David Berlind’s recent post encapsulates many of my thoughts on the relationship between operating systems and the Internet:
More than anything else, operating systems are collections of APIs that make it so developers can do what once required thousands of lines of code with one line. Things like accessing the network or putting a window on screen (at a certain location with certain color scroll bars and a certain title). But to install an API into the general distribution of traditional operating system like Windows, the Mac, or even Linux requires the say-so of a handful of people. Not so with the Internet which, like operating systems, is also quickly turning into a collection of APIs (a good hunk of which are for Google’s applications). In fact, barely a day goes by where another API doesn’t show up on the Net — one that’s available to all developers. This is drawing developers in droves to the mashup ecosystem of software where they can draw upon multiple APIs from multiple sources to produce unique and innovative applications.

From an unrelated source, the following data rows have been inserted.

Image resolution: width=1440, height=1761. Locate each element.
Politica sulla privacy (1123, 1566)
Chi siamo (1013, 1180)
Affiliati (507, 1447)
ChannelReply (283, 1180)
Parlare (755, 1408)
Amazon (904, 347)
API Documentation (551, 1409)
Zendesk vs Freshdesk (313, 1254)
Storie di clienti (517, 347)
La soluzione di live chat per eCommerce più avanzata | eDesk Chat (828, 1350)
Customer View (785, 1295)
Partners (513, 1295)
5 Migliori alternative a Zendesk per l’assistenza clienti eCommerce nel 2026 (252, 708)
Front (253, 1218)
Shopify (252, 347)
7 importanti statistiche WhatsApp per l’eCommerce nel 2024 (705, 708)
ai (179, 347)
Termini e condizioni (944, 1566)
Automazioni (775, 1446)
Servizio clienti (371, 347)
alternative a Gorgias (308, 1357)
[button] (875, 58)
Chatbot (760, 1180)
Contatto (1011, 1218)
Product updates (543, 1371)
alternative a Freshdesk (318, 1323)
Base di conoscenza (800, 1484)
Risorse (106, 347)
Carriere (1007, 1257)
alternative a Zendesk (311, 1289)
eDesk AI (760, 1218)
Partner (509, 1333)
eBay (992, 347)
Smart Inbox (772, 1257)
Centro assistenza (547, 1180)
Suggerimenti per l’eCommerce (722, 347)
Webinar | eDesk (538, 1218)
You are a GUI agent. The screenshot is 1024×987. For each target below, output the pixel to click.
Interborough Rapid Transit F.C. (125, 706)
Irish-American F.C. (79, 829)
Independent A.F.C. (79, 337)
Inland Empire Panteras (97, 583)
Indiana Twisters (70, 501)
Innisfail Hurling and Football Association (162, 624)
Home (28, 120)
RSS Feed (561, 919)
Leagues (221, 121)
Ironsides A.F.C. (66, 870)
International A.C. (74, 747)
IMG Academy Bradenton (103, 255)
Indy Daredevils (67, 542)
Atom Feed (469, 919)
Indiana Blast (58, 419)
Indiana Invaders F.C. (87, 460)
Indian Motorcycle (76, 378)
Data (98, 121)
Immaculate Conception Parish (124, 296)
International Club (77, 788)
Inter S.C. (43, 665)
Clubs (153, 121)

Toss in the cross-platform nature of those apps, since they run in a browser (which in turn means they run on any OS without modification) and, as McCracken points out, all the inequities between something like the Windows and Mac versions of Office go away. The traditional computer as we know it is simply becoming a point of access to our data and information. The naysayers who once hung their hat on the offline problem (as though it were insurmountable) now talk about how no one will store their data with a service because it’s too risky. Hackers could get at it or worse, some privacy invading court or Congress could require the service to turn over the data. (Who do you want defending your data — your lawyers or theirs?) Meanwhile, companies are flocking to services like Salesforce.com with the one dataset that’s their lifeblood: their customer data.

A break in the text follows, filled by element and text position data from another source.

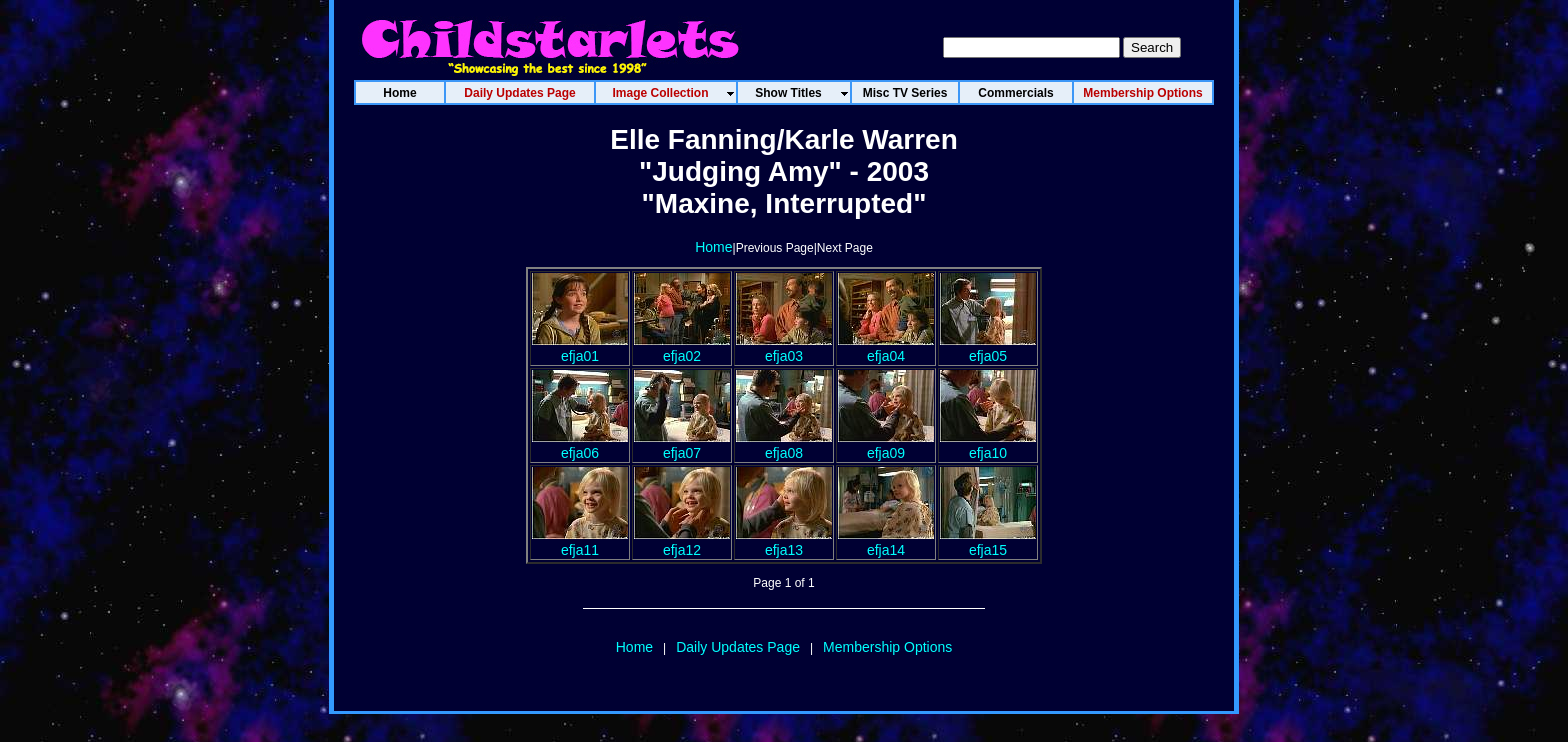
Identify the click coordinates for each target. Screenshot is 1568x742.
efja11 (580, 542)
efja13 (784, 542)
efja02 (682, 348)
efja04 (886, 348)
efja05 (988, 348)
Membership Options (887, 647)
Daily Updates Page (738, 647)
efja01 (580, 348)
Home (713, 247)
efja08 (784, 445)
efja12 (682, 542)
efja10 (988, 445)
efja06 (580, 445)
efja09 (886, 445)
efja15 (988, 542)
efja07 (682, 445)
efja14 (886, 542)
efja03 (784, 348)
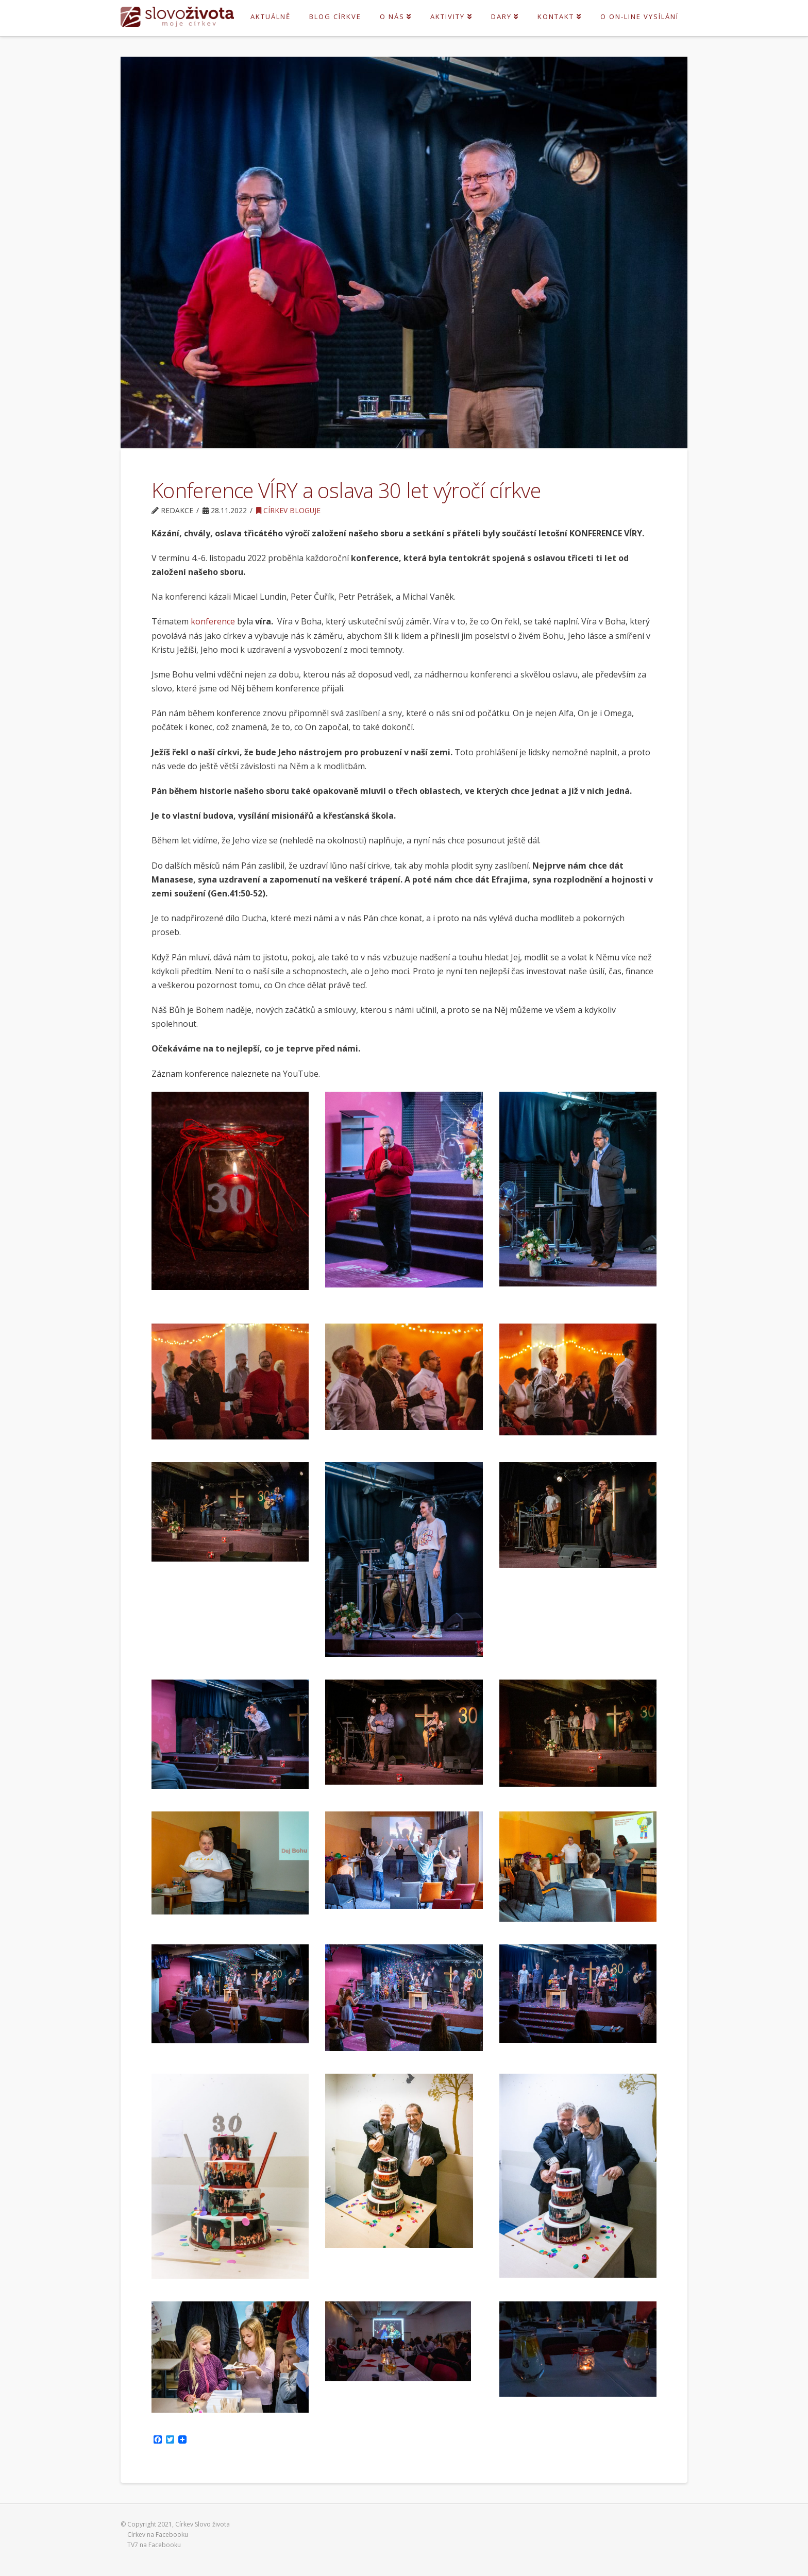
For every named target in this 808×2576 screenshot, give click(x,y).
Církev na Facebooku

Sun was right (although it may not have been Sun that brought the vision across the finish line). The network is the computer. The uncomputer.

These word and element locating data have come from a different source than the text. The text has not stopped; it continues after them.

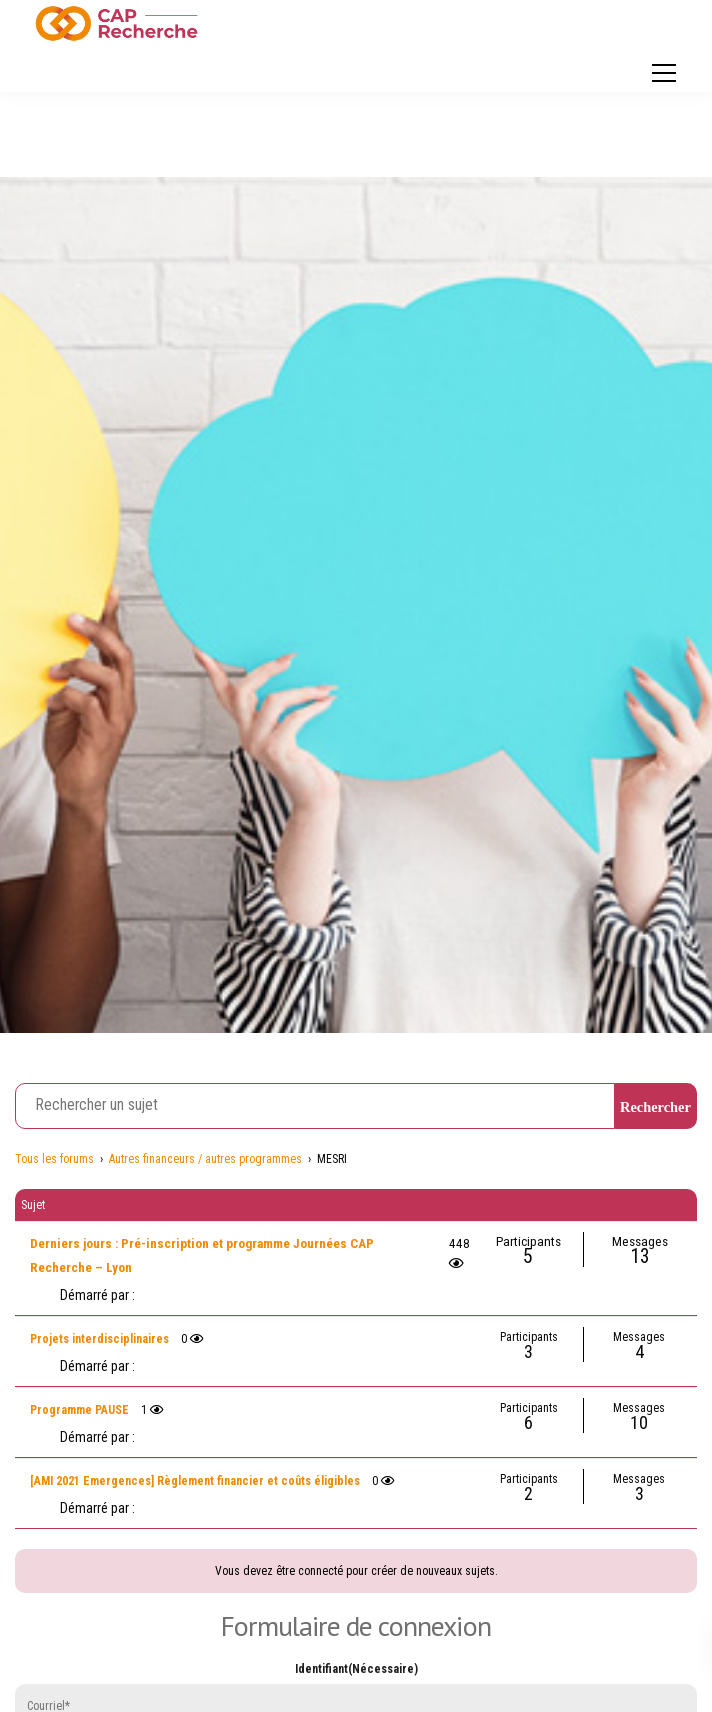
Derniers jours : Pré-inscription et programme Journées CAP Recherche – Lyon (202, 1255)
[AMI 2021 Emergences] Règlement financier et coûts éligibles (195, 1481)
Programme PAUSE (79, 1410)
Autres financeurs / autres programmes (205, 1159)
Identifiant (356, 1669)
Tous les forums (54, 1159)
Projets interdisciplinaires (99, 1339)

There is a lot of media attention paid to the relative market share of Windows, Macintosh and Linux. In my opinion, this is yesteday’s story.
The coming contest is amongst Internet-capable application platforms:
Although the runtimes are free, most of the associated tools and applications are not. We only have to remember how Microsoft, with its detailed knowledge of Window’s internals, was able to displace the establish leaders in office applications. This could be repeated in the Internet application space as well.
And the worldwide market is going to be enormous. According to Forrester, there will be one billion personal computers by the end of 2008 and more than two billion by 2015. These numbers, of course, do not include the much larger “non-PC” market for cellphones and other devices.
The people leading Microsoft, Apple and Sun understand the stakes involved very well. I expect the battle for the next platform standard to be extremely intense.